What's impressive is how he progressed as a player during his time with the Trio. On the first album, he really didn't know what he was doing. He did this bump-titty thing with the 5th string, brush, 5th string. That is extremely limited and unorthodox.
By the time he left in '61, however, he was a very good player for both frailing and non-Scruggs three-finger picking. (Check out Buddy Better Get on Down the Line, With Your My Johnny, and You're Gonna Miss Me). Over on the Banjo Hangout, those guys know their stuff and can be very critical.
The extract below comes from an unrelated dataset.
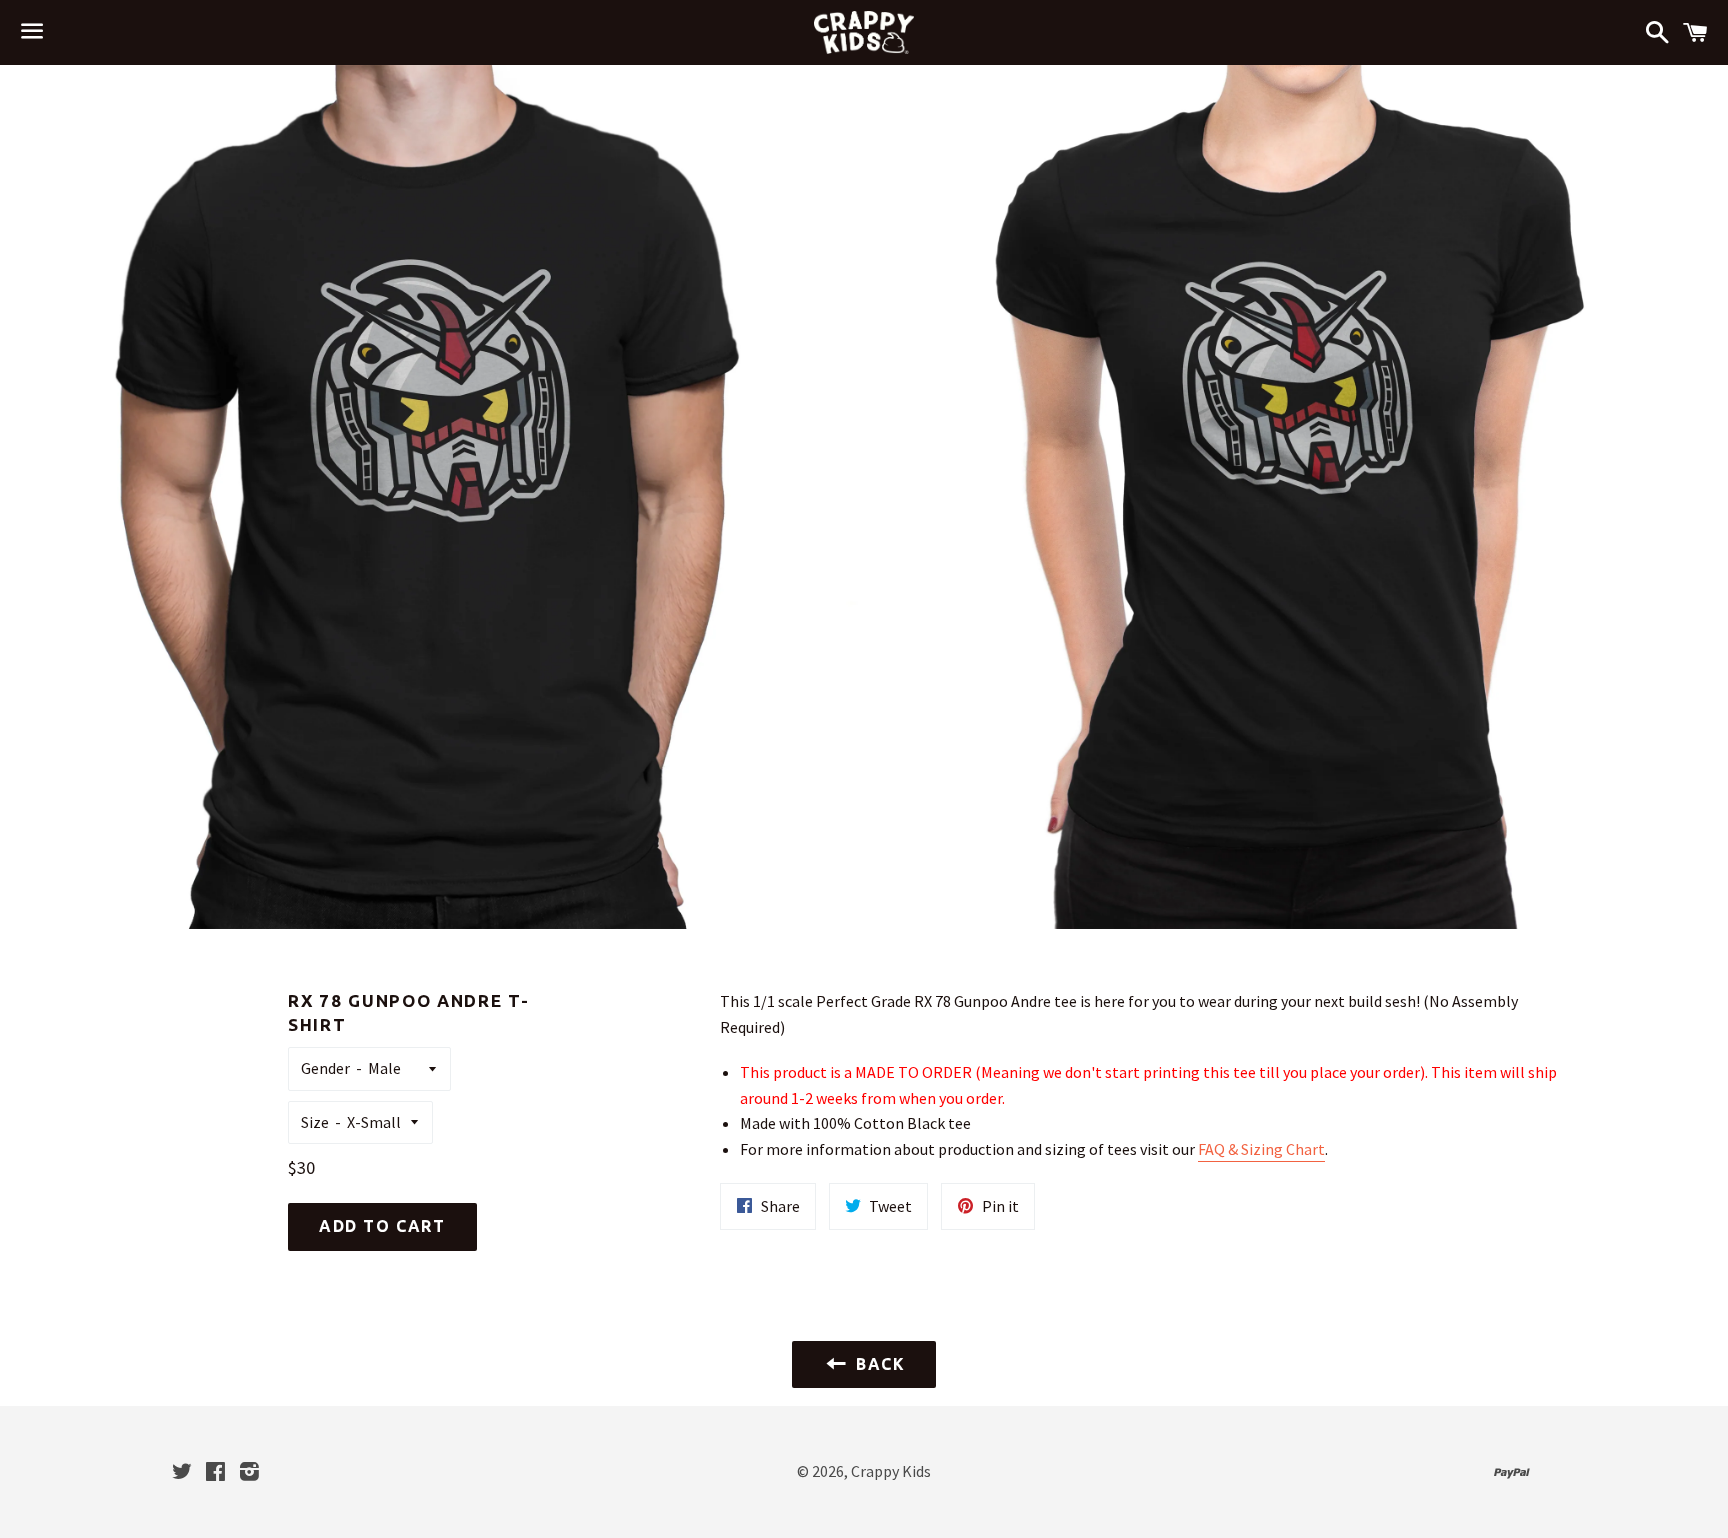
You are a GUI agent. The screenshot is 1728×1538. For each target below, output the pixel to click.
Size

Nevertheless, they have a great deal of respect for Dave's playing and, as I said, that's a tough audience.
The odd thing is that after the Whiskeyhill Singers disbanded in '62, Dave seems to have abandoned the banjo. There are no recordings/videos etc. of him and the banjo (except for the Reunion Concert where, for some reason, he played a Gibson, not his Vega longneck). I wonder why he gave it up?
The frailing thing is interesting. He frailed with the Cumberland Three but not with the Trio. Could it be that he wanted to avoid sounding like a guy trying to sound like Dave? His post-Trio frailing, much later in his solo career, is really nice. It sounds as if he was playing in some odd tunings.
Unlike Dave or John, he is a real bluegrass player and that has helped give the Trio some real drive on the up-tempo numbers. He can play the fancy stuff, as shown by his work on Rolling River, but on the established Trio numbers, he tones it down so that the banjo fits in the same way as it did with Dave or John.
I love the story about George tearing his hair out trying to figure out the banjo part for Desert Pete only to find out later that Glen Campbell had played it on a six-string banjo in open D.